In all, from Grand Pré and other places, more than six thousand Acadians were deported. They were scattered in the English colonies from Maine to Georgia and in both France and England. Many died; many, helpless in new surroundings, sank into decrepit pauperism. Some reached people of their own blood in the French colony of Louisiana and in Canada. A good many returned from their exile in the colonies to their former home after the Seven Years' War had ended. Today their descendants form an appreciable part of

the population of Nova Scotia, New Brunswick, and Prince Edward Island. The cruel act did one thing effectively: it made Nova Scotia safe for the British cause in the attack that was about to be directed against Canada.

CHAPTER VIII

THE VICTORIES OF MONTCALM

IN France's last, most determined, and most tragic struggle for North America, the noblest aspect is typified in the figure of Montcalm.
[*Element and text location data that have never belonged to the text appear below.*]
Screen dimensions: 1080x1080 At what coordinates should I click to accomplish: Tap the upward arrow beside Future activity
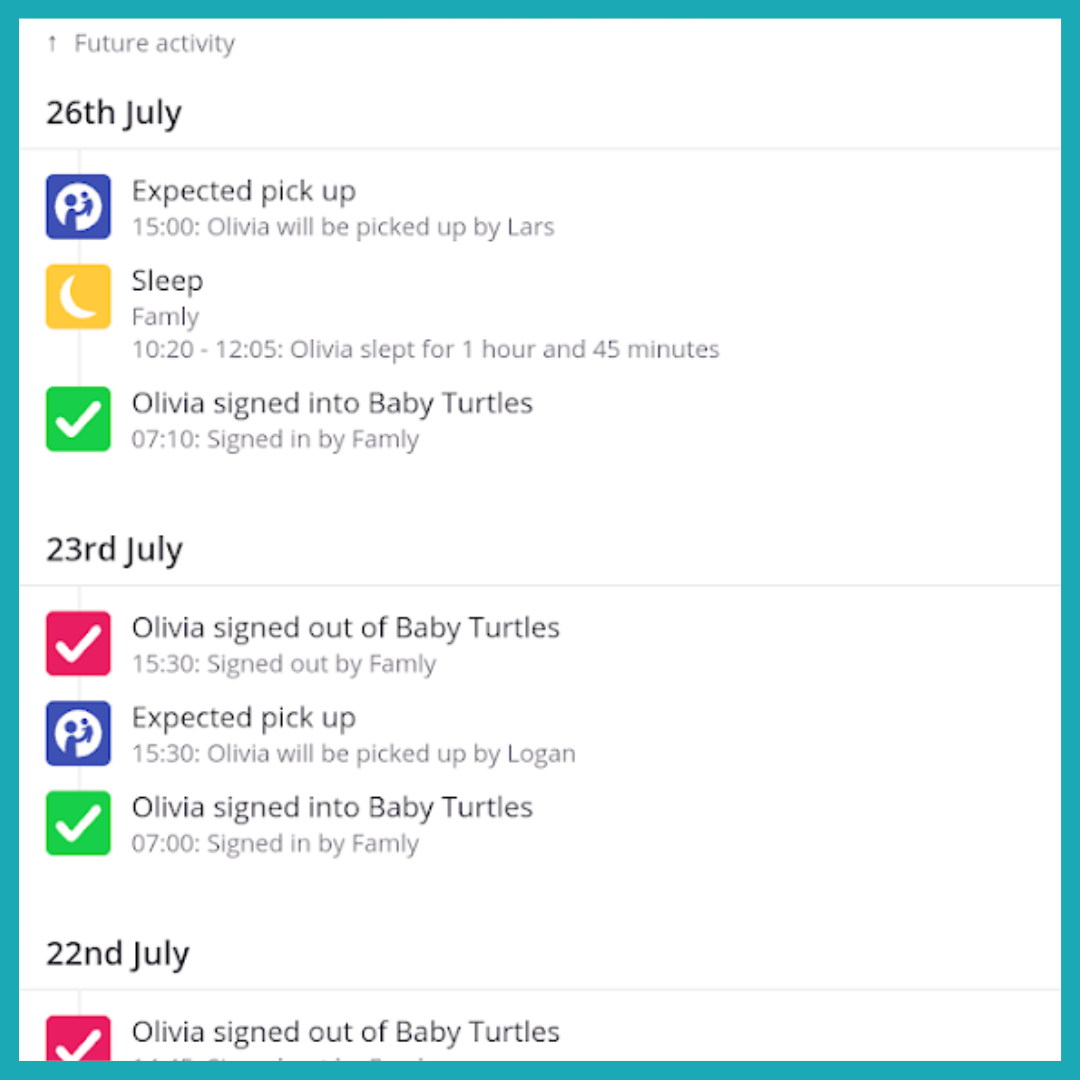click(x=52, y=43)
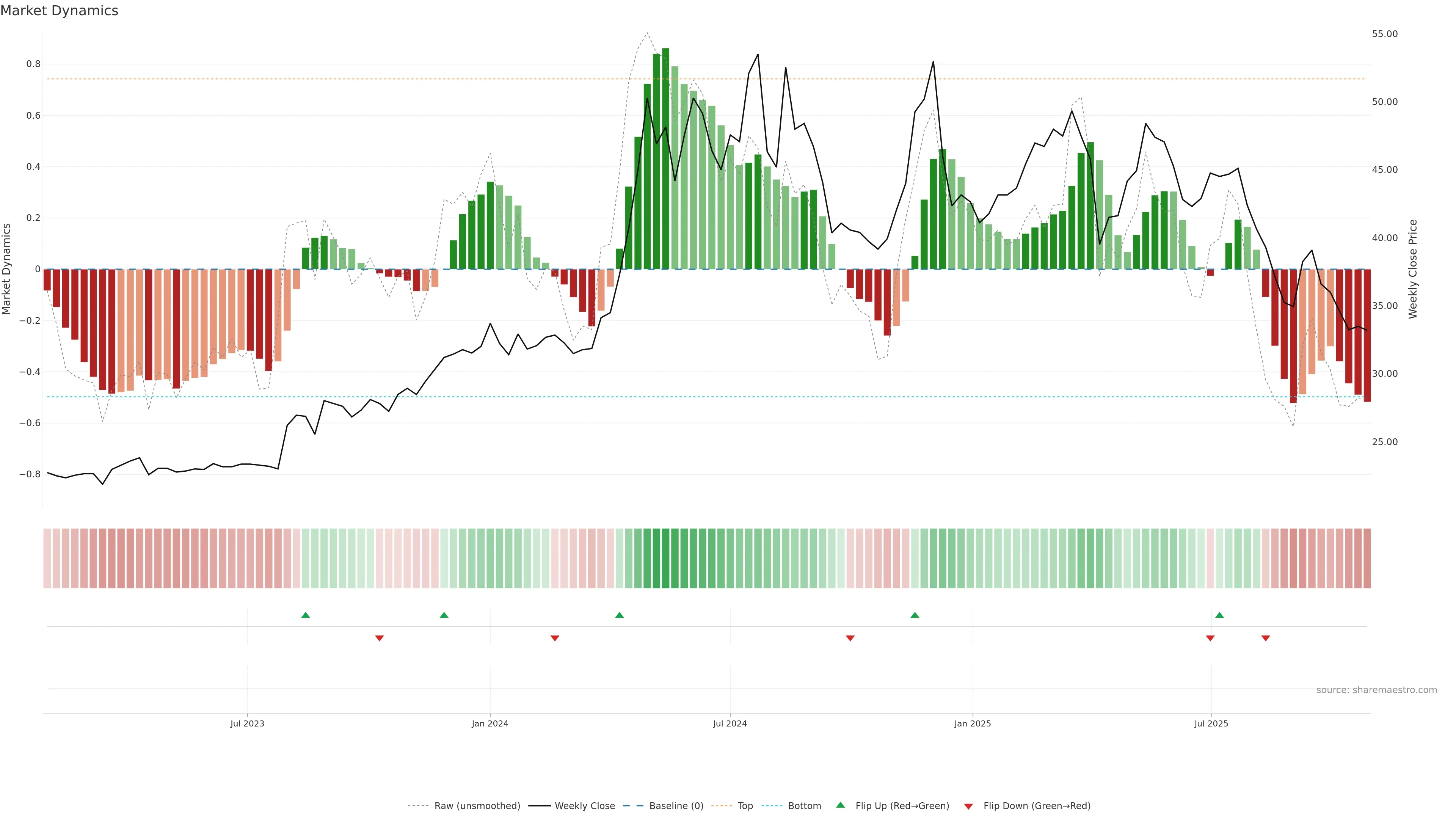Toggle the Weekly Close legend entry
1456x819 pixels.
(584, 806)
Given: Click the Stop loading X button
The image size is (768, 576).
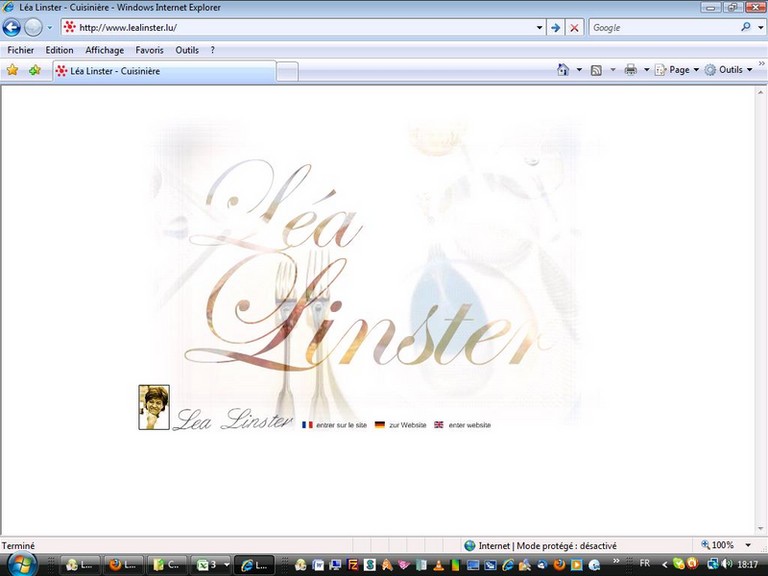Looking at the screenshot, I should point(574,28).
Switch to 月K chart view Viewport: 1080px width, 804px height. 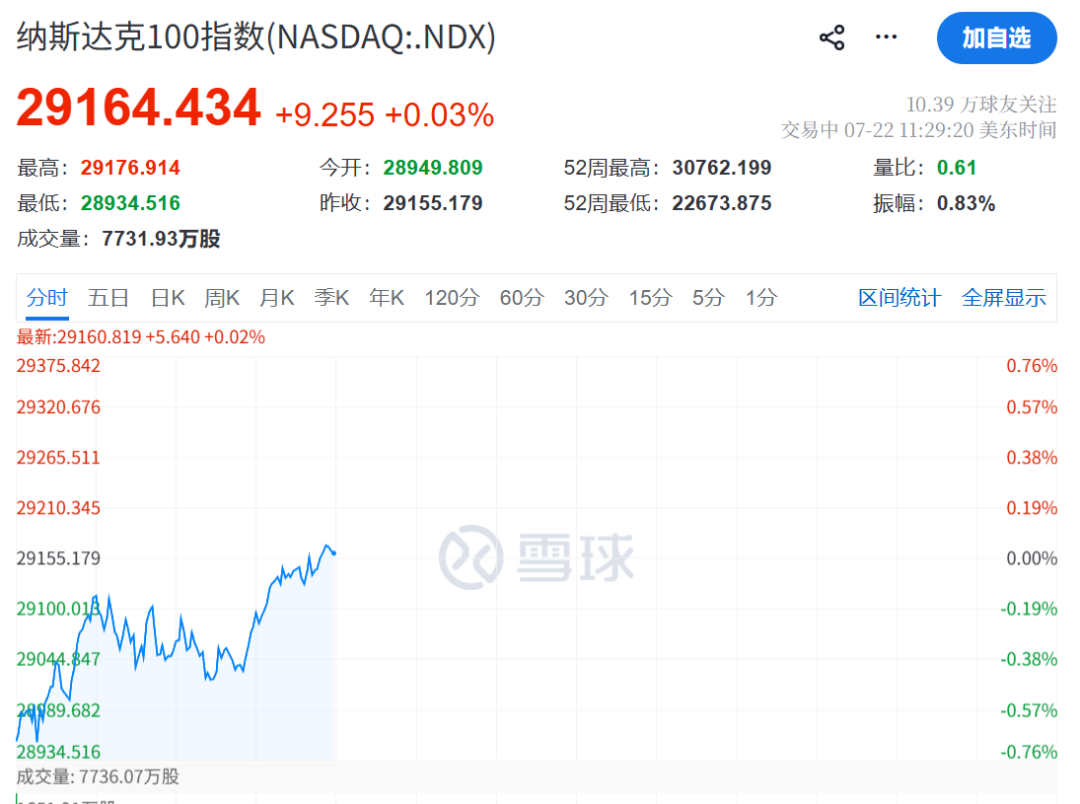[277, 298]
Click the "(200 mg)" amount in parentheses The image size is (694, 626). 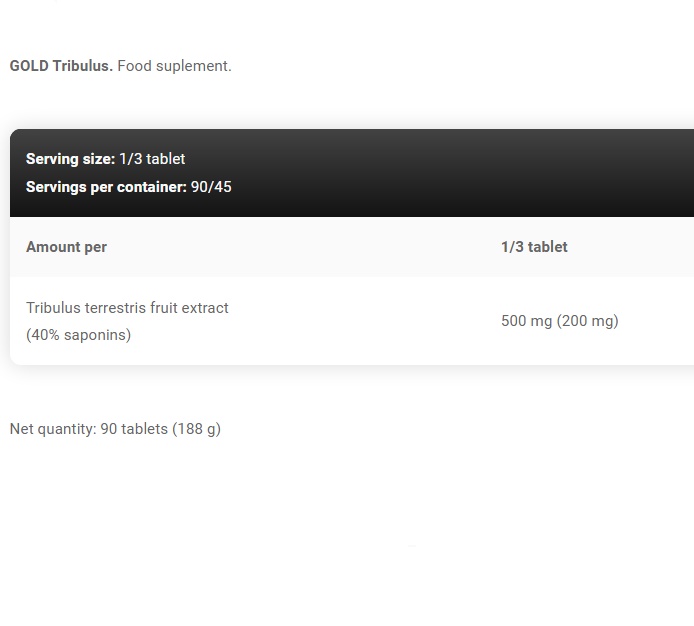(x=589, y=321)
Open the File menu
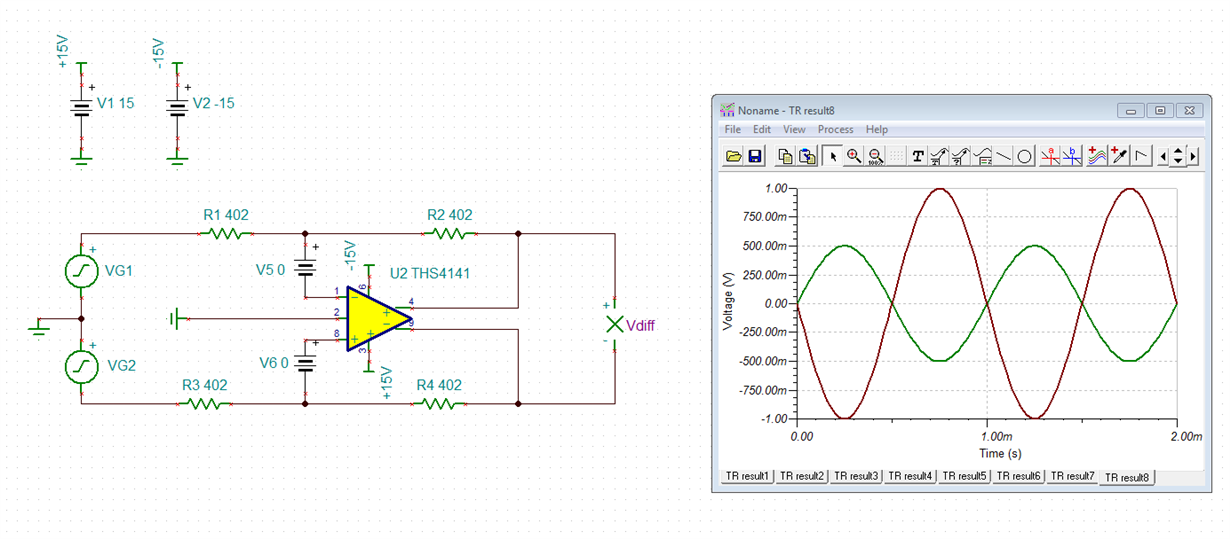Image resolution: width=1230 pixels, height=539 pixels. click(732, 129)

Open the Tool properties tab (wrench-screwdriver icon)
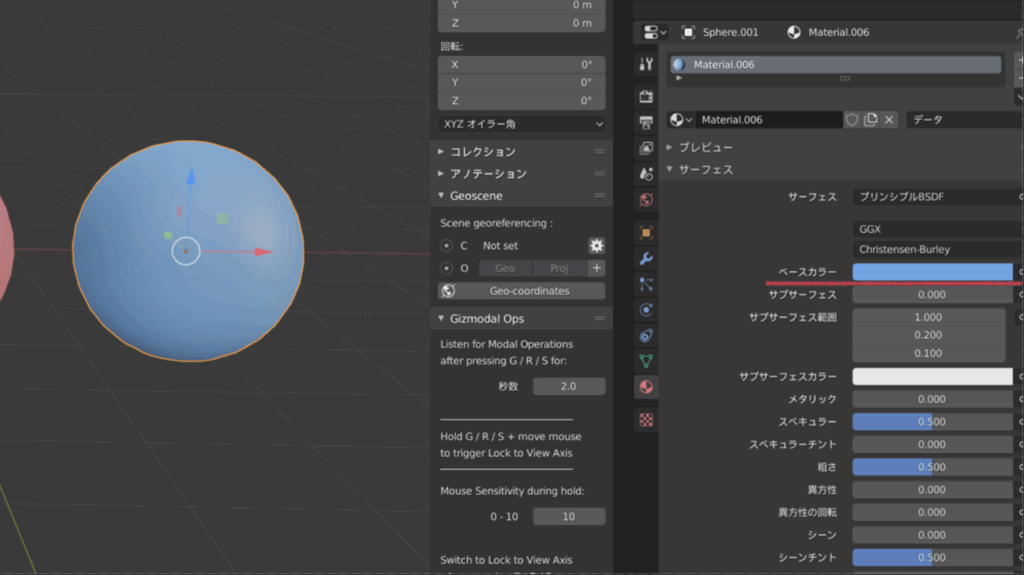coord(646,64)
The circle of the King and his mistress at Versailles does not tell the whole story of France at this time. No doubt Madame de Pompadour made and unmade ministers, but behind the ministers was the great administrative system of France, with servants alert and efficient, and now chiefly occupied with military plans to defeat the great Frederick of Prussia. At the same time the intellect of France was busy with problems of science and was soon to express itself in the massive volumes of Diderot's Encyclopædia. The soldiers of France were preparing to fight on many battlefields. The best of them took little part in the debilitating pleasures of Versailles.